The EU has been very clear that they won’t renegotiate the withdrawal agreement, yet the Prime Minister heads back to Brussels with nothing else to offer. The only difference from her Plan A is its now called Plan B.
We’ve now got two weeks until the PM returns to the Commons for further debates and votes. The option of a People’s vote still remains on the table and is still my preferred choice. As a long-standing supporter of the campaign for a further public vote, I’m pleased that Labour’s official amendment backed up our conference motion and noted that this is now one of the only two remaining options. It’s extremely disappointing that none of the Tory People’s Vote campaigners gave it their backing. However, it did attract 296 votes in favour of it.
On Monday night I voted against the second reading of the deeply flawed Immigration Bill. It’s based on a false conflation of ‘high-skilled’ with ‘high-paid’ when there are many vital jobs that aren’t paid over £30,000 but are nonetheless highly skilled, including many NHS workers. It is fuelled by crude anti-migrant rhetoric rather than the best interests of our economy and public services. Furthermore, it would give the Secretary of State to introduce a new immigration system without scrutiny or oversight of Parliament. You can read the speech I made in the debate here.
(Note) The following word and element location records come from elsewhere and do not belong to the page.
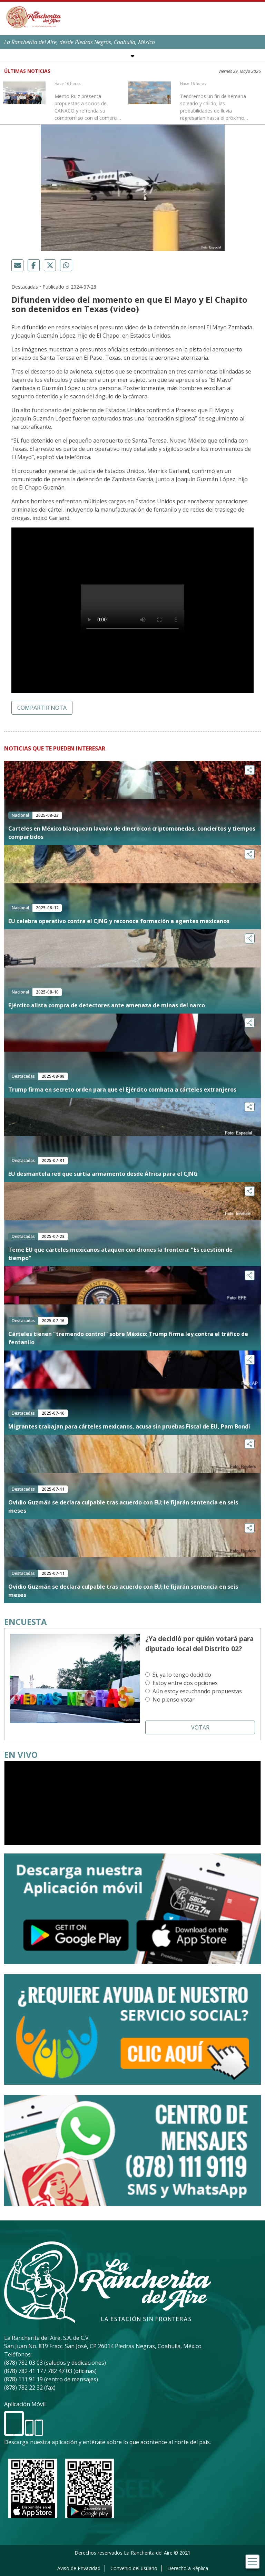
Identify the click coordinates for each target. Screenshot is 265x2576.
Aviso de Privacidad (78, 2568)
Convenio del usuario (133, 2568)
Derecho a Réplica (187, 2568)
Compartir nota (42, 707)
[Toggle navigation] (252, 2561)
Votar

I’m sorry that despite Labour’s opposition it passed its second reading, and I intend to sponsor a number of amendments when the bill returns to the Commons. In particular, the unfair law that prevents people working whilst they’re waiting for their asylum claim to be processed. It forces people into poverty for no good reason and there’s overwhelming public support to lift the ban. I’ll be working cross-party to try and achieve this.
Over the weekend I attended a beautiful service and Kiddush in recognition of Rabbi David Mason’s 10th year at Muswell Hill Synagogue followed by a very well attended door knocking session in Crouch End listening to local people’s concerns.